[START]
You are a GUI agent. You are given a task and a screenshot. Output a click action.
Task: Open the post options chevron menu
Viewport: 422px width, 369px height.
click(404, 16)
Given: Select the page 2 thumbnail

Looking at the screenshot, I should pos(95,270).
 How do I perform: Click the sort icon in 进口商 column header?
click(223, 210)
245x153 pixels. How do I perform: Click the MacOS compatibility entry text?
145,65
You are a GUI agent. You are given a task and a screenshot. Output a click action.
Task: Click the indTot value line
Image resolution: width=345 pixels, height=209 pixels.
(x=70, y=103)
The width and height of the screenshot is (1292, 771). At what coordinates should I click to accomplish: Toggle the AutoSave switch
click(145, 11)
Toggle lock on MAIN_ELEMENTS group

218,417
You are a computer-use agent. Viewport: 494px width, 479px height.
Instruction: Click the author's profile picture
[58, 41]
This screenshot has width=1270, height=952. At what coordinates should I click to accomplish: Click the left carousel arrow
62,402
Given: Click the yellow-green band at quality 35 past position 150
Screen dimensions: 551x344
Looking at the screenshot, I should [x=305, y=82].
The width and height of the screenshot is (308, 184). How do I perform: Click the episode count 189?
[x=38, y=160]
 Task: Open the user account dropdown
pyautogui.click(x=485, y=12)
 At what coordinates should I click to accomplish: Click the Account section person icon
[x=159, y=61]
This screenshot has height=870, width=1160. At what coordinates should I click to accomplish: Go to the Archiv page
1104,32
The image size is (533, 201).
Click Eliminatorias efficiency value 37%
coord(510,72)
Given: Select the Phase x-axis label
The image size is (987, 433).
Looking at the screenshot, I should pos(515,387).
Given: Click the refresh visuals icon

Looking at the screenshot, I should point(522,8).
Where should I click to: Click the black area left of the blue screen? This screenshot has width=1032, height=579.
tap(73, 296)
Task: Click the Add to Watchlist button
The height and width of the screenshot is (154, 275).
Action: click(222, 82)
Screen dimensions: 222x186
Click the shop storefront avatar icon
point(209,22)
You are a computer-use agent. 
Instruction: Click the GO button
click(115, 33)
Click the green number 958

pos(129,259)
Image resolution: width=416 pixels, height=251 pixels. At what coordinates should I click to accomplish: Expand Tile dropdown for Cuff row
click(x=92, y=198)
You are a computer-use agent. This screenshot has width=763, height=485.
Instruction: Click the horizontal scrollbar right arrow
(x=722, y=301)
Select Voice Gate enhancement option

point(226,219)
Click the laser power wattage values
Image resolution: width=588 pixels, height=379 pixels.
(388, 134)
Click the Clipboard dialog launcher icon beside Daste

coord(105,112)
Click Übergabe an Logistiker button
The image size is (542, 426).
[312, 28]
[END]
WHAT IS EXPECTED:
Print all of the records above again, line for line, with no changes.

RESULT:
You are a GUI agent. You are given a task and a screenshot. Output a click action.
Task: Open the post options chevron menu
Viewport: 422px width, 369px height.
click(404, 16)
Given: Select the page 2 thumbnail

Looking at the screenshot, I should pos(95,270).
 How do I perform: Click the sort icon in 进口商 column header?
click(223, 210)
245x153 pixels. How do I perform: Click the MacOS compatibility entry text?
145,65
You are a GUI agent. You are given a task and a screenshot. Output a click action.
Task: Click the indTot value line
Image resolution: width=345 pixels, height=209 pixels.
(x=70, y=103)
The width and height of the screenshot is (1292, 771). At what coordinates should I click to accomplish: Toggle the AutoSave switch
click(145, 11)
Toggle lock on MAIN_ELEMENTS group

218,417
You are a computer-use agent. Viewport: 494px width, 479px height.
Instruction: Click the author's profile picture
[58, 41]
This screenshot has width=1270, height=952. At what coordinates should I click to accomplish: Click the left carousel arrow
62,402
Given: Click the yellow-green band at quality 35 past position 150
Screen dimensions: 551x344
Looking at the screenshot, I should [x=305, y=82].
The width and height of the screenshot is (308, 184). How do I perform: Click the episode count 189?
[x=38, y=160]
 Task: Open the user account dropdown
pyautogui.click(x=485, y=12)
 At what coordinates should I click to accomplish: Click the Account section person icon
[x=159, y=61]
This screenshot has height=870, width=1160. At what coordinates should I click to accomplish: Go to the Archiv page
1104,32
The image size is (533, 201).
Click Eliminatorias efficiency value 37%
coord(510,72)
Given: Select the Phase x-axis label
The image size is (987, 433).
Looking at the screenshot, I should pos(515,387).
Given: Click the refresh visuals icon

Looking at the screenshot, I should point(522,8).
Where should I click to: Click the black area left of the blue screen? This screenshot has width=1032, height=579.
tap(73, 296)
Task: Click the Add to Watchlist button
The height and width of the screenshot is (154, 275).
Action: click(222, 82)
Screen dimensions: 222x186
Click the shop storefront avatar icon
point(209,22)
You are a computer-use agent. 
Instruction: Click the GO button
click(115, 33)
Click the green number 958

pos(129,259)
Image resolution: width=416 pixels, height=251 pixels. At what coordinates should I click to accomplish: Expand Tile dropdown for Cuff row
click(x=92, y=198)
You are a computer-use agent. This screenshot has width=763, height=485.
Instruction: Click the horizontal scrollbar right arrow
(x=722, y=301)
Select Voice Gate enhancement option

point(226,219)
Click the laser power wattage values
Image resolution: width=588 pixels, height=379 pixels.
(388, 134)
Click the Clipboard dialog launcher icon beside Daste

coord(105,112)
Click Übergabe an Logistiker button
The image size is (542, 426).
[312, 28]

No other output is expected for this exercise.